The Congressional, Bethesda, Maryland
Some US Open Championships here:
1964 Ken Venturi 278 over Tommy Jacobs
1997 Ernie Els 276 over Colin Montgomerie
2011 Rory McIlroy 268 over Jason Day
Winged Foot at Mamoroneck
In 1929 Bobby Jones shot a 294 to best Al Espinosa for the US Open
The 1959 US Open was won by Billy Casper's 282 over Bob Rosburg
In 1984, it was Fuzzy Zoeller (with a 276) over Greg Norman
In 2006, Geoff Ogilvy's 285 conquered Jim Furyk 2020 Open will be at Winged Foot
Maidstone, East Hampton, Long Island
One of America's greatest courses. US Open should play here, buy no tournaments do. It is about private as they get. If you like Shinnecock or St. Andrews, you will love Maidstone.
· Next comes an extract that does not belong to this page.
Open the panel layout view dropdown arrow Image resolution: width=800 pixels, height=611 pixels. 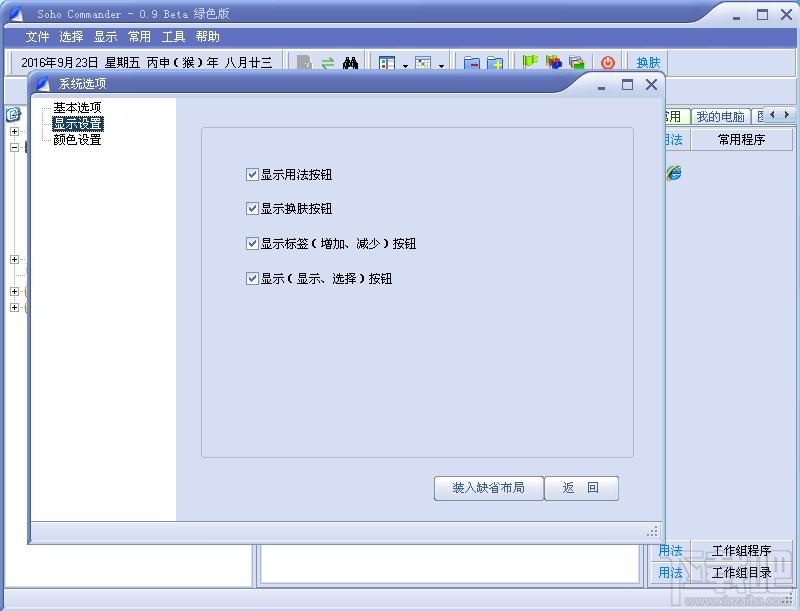pyautogui.click(x=405, y=65)
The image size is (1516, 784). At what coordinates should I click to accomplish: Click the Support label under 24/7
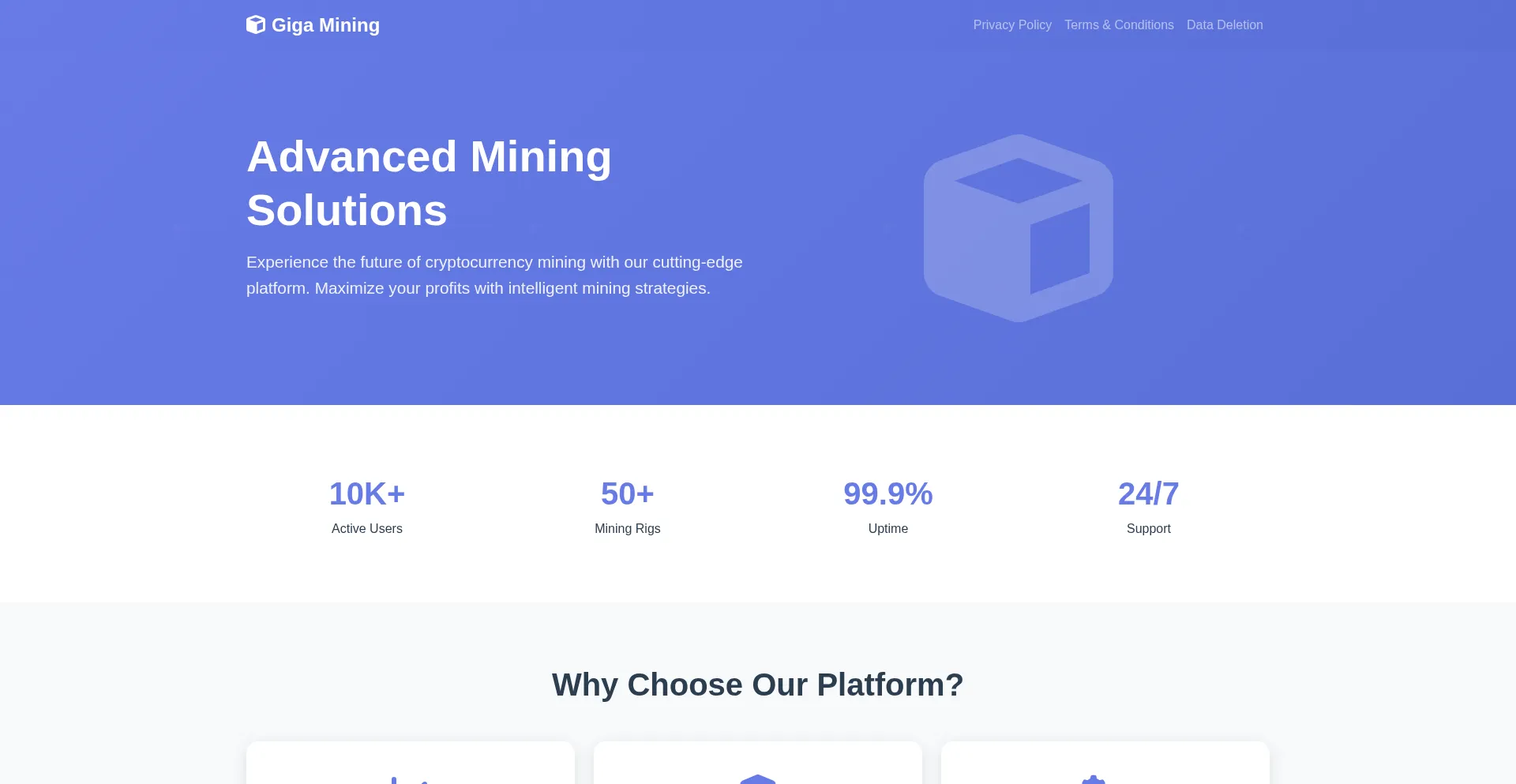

Unlike a neighbor to the west, Shinnecock Hills, the Maidstone Club has never hosted a U.S. Open or any major tournament, and it is unlikely to ever do so. One reason is the intense privacy of the membership. Another is the size of the course - at 6,390 yards, the par-18 course provides challenge enough for the members but is too short for even a Champions Tour event. I kind of disagree with this because the name of the game at this course is accuracy. One other reason is that the Club could never accommodate a large crowd. One way that Shinnecock Hills has been able to host four U.S. Opens is that it is right off the major road that leads into the Hamptons. The Maidstone Club is decidedly off the beaten path, south of Montauk Highway and among winding back roads that end at the Atlantic Ocean. To visit Maidstone is to glimpse what old East Hampton was like.
There are actually 27 holes at the Maidstone Club. One course that routinely makes the quality lists is Maidstone Club West. There is also on the property a nine-hole course (2,768 yards from the back tees) constructed in 1930 that is more often played by youngsters and those still learning the game. Among the designations the West course has received is #35 on Golfweek’s top 100 classic (pre-1960) courses in the world in 2006 and #38 in Golf Magazine’s top 100 courses in the U.S. in 2005.